[What is required] Below are the records. Retype exactly the lines between the lines holding "Falling Back: My Favs of September 2019 (285, 2384)" and "More (294, 92)", inclusive.
*** Material supplied ***
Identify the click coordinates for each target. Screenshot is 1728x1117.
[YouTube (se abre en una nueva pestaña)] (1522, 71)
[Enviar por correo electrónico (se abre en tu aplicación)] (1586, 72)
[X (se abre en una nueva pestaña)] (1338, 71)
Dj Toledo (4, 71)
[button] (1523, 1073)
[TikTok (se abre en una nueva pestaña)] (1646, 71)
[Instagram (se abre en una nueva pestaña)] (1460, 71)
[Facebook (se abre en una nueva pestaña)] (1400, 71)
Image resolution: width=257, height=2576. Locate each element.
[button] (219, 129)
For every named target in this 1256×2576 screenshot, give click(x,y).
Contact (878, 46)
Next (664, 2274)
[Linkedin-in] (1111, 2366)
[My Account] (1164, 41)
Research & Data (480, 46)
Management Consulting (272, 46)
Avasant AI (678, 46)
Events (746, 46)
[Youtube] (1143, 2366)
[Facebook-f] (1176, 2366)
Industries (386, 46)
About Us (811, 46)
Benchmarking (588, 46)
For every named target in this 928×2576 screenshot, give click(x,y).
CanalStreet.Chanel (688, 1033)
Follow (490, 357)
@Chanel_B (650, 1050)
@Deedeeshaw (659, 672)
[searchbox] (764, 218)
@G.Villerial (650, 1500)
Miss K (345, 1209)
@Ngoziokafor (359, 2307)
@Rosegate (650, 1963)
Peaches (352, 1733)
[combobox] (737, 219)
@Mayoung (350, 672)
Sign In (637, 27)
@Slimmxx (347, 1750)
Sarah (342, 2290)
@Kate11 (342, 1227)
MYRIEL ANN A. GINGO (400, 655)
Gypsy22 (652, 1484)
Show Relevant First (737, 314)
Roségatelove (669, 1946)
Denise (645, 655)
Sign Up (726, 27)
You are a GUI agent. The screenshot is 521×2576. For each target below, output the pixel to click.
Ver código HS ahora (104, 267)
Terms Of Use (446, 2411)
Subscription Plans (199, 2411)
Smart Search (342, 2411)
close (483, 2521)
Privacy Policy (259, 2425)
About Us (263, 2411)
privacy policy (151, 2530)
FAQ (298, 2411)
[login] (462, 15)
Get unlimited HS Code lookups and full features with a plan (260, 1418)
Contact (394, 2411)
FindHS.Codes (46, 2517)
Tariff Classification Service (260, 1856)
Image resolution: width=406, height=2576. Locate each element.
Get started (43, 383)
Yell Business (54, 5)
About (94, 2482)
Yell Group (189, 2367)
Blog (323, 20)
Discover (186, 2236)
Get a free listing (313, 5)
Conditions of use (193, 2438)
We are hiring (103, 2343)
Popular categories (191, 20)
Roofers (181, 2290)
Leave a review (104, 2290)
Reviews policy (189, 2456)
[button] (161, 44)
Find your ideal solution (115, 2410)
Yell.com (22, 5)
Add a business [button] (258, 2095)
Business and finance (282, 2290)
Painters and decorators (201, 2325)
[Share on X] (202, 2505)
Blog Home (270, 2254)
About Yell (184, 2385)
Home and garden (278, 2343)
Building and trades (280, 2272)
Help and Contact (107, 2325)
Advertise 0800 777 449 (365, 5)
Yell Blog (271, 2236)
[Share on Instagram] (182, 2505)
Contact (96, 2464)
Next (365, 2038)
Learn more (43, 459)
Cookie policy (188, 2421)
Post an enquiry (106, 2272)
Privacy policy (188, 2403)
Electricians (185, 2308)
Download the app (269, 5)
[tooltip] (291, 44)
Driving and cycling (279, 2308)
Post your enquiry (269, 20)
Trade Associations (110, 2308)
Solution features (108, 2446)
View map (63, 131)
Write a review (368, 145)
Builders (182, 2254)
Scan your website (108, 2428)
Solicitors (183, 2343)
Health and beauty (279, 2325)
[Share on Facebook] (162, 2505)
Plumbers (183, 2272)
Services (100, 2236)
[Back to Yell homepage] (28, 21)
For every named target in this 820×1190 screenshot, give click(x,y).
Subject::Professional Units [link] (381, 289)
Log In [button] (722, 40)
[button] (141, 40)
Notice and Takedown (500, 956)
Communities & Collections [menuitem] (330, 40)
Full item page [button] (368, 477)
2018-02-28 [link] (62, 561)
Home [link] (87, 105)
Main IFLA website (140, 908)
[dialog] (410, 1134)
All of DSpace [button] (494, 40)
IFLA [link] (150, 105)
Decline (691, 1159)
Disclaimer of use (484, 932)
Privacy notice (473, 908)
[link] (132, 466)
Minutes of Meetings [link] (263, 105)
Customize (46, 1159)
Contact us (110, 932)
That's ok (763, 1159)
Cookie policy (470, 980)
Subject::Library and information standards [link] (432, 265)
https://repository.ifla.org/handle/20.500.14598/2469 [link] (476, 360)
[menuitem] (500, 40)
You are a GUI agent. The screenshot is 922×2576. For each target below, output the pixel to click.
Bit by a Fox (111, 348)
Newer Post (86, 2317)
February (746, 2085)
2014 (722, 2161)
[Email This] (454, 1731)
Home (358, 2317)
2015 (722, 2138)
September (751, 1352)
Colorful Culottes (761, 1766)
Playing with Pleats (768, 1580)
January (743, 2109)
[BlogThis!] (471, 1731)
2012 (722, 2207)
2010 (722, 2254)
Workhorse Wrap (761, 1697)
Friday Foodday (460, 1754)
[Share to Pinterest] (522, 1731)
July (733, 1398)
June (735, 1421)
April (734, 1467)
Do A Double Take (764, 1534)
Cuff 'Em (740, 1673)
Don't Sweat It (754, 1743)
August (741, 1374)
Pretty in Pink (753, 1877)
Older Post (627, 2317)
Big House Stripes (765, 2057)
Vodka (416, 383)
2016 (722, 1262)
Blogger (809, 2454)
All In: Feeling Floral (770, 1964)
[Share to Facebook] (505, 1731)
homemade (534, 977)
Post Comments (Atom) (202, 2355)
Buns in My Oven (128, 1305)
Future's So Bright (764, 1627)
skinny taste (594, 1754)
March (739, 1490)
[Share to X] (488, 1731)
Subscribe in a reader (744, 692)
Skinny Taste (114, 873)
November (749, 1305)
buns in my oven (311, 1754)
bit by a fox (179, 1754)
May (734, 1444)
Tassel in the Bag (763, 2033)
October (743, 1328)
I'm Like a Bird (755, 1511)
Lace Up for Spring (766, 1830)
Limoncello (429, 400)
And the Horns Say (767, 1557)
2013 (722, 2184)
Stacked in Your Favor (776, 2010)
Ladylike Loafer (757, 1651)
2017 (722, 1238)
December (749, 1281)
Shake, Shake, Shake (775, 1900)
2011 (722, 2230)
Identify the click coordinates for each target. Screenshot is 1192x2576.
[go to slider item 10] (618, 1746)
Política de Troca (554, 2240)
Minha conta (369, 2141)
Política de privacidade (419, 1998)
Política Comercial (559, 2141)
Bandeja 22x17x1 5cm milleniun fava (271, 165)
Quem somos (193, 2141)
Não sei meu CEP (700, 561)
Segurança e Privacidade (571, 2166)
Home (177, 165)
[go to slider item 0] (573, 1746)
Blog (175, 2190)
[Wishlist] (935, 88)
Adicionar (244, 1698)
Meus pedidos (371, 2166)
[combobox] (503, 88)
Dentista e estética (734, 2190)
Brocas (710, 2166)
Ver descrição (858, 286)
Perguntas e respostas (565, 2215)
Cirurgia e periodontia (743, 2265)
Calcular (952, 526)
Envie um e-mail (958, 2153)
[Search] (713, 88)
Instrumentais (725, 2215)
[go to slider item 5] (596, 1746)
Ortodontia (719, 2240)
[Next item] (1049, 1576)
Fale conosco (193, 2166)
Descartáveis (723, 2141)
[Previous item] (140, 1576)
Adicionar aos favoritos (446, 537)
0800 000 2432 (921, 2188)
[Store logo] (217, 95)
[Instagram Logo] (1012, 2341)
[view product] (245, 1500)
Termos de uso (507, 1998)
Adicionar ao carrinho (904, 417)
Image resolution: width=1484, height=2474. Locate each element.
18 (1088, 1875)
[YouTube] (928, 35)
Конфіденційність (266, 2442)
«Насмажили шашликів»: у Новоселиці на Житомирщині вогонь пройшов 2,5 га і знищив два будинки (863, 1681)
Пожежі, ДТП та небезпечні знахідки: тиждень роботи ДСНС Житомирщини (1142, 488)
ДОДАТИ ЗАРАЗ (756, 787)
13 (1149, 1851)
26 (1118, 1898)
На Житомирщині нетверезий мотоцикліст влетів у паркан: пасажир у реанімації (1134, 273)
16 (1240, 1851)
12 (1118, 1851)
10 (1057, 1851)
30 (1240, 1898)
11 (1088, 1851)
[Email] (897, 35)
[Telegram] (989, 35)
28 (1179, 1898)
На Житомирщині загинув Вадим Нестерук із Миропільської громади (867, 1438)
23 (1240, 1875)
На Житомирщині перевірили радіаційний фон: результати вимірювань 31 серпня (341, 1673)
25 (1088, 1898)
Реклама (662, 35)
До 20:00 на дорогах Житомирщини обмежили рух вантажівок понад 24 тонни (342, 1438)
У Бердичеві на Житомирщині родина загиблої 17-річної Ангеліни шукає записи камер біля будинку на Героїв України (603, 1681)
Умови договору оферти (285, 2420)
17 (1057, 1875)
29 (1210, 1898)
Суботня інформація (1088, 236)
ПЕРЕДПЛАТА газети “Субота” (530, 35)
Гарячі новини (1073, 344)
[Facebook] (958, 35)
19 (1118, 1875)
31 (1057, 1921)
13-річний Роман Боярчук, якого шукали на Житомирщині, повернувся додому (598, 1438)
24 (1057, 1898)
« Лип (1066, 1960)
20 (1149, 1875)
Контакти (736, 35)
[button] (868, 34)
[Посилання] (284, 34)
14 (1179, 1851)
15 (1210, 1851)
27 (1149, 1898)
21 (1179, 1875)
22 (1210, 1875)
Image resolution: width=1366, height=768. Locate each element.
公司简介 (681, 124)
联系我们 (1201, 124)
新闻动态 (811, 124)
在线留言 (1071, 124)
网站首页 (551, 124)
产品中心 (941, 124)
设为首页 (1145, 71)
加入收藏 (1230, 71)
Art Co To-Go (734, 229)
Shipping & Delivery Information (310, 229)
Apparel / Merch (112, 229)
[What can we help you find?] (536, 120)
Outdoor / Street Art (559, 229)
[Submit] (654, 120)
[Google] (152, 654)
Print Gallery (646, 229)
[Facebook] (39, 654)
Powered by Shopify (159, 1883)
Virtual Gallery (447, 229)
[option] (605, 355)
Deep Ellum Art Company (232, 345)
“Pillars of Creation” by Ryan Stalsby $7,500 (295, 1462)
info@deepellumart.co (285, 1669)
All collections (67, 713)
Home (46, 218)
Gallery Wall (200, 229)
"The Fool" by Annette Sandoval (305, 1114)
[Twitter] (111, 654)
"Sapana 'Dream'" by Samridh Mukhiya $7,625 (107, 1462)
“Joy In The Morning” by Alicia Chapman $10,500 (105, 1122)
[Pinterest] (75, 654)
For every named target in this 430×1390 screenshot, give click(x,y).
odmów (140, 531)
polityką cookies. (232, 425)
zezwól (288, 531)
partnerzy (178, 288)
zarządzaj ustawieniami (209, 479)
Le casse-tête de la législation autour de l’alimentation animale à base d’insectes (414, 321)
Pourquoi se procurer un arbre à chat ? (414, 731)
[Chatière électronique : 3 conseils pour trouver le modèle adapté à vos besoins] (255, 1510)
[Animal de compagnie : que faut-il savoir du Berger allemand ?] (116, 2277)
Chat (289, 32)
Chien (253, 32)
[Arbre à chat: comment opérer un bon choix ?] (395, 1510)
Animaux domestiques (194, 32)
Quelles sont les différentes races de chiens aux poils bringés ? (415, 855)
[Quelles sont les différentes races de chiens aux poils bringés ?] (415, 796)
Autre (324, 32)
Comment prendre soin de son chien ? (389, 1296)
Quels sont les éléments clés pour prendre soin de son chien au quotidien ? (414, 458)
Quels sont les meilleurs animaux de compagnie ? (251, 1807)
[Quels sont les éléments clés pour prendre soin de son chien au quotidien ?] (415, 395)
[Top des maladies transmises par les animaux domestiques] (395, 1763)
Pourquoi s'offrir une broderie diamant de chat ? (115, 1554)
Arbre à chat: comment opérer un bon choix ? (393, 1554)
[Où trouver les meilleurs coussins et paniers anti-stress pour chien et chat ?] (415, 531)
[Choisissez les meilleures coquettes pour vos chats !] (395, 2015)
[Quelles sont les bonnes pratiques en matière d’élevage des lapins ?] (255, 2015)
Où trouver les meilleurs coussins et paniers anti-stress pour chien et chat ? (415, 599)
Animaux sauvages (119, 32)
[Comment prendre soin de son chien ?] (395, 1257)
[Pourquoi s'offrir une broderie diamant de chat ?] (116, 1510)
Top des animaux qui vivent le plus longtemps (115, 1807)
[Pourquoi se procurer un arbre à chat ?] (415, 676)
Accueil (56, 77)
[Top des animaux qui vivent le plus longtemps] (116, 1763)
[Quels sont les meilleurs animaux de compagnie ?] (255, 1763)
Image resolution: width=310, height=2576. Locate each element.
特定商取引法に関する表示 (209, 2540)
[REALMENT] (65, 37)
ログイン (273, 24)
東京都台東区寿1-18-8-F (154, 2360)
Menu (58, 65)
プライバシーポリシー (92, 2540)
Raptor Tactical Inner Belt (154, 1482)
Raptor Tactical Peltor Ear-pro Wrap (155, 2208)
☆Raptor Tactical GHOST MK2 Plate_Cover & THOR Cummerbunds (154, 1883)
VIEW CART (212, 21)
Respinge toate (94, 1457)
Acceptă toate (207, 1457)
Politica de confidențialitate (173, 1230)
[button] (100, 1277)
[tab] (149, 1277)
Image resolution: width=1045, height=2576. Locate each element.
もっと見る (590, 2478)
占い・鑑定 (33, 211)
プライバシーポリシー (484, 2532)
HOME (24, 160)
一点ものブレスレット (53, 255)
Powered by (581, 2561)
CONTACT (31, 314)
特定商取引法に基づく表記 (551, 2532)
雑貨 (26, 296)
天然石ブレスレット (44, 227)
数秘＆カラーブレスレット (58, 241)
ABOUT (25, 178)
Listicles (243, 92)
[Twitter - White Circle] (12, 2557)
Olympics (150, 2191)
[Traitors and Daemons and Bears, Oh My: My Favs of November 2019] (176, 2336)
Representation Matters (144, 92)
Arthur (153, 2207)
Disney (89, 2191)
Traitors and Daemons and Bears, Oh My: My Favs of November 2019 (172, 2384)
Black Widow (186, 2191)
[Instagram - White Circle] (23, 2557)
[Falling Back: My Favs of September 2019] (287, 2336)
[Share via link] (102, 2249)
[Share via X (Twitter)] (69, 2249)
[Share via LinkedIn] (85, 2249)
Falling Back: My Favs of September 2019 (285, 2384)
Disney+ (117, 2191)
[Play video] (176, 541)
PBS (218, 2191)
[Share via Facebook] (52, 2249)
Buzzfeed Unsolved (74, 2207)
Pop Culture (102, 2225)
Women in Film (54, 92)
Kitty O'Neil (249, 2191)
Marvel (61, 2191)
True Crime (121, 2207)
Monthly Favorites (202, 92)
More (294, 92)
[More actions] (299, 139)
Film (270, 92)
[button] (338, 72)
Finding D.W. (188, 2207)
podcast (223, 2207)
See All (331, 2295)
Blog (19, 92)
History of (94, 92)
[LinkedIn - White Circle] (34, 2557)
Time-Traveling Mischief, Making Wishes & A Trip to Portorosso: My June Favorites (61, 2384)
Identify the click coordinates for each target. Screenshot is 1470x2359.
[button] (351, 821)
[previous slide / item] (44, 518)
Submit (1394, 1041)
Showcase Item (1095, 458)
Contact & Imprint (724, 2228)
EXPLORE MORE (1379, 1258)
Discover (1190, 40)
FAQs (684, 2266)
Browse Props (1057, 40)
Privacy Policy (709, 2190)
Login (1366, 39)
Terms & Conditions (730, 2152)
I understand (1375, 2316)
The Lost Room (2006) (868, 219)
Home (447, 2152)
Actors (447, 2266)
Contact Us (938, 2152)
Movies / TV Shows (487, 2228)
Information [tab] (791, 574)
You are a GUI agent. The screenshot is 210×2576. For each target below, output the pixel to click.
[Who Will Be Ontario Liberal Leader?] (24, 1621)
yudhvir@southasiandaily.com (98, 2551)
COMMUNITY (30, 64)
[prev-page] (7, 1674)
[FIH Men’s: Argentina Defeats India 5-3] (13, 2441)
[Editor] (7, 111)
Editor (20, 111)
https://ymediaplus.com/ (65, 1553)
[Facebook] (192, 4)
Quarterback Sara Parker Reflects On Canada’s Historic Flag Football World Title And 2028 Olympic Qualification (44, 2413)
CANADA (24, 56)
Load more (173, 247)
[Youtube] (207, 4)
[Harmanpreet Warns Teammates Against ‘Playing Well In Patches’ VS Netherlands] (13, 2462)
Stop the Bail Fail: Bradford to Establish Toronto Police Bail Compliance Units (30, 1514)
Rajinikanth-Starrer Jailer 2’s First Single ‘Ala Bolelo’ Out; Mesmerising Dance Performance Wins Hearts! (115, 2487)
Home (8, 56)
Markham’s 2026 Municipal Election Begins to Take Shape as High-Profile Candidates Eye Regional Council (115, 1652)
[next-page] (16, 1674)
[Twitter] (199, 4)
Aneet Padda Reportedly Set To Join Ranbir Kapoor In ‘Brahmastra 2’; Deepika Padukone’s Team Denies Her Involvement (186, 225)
*** End of Material supplied ***
[Answer space]
Falling Back: My Favs of September 2019 (285, 2384)
Disney+ (117, 2191)
[Play video] (176, 541)
PBS (218, 2191)
[Share via Facebook] (52, 2249)
Buzzfeed Unsolved (74, 2207)
Pop Culture (102, 2225)
Women in Film (54, 92)
Kitty O'Neil (249, 2191)
Marvel (61, 2191)
True Crime (121, 2207)
Monthly Favorites (202, 92)
More (294, 92)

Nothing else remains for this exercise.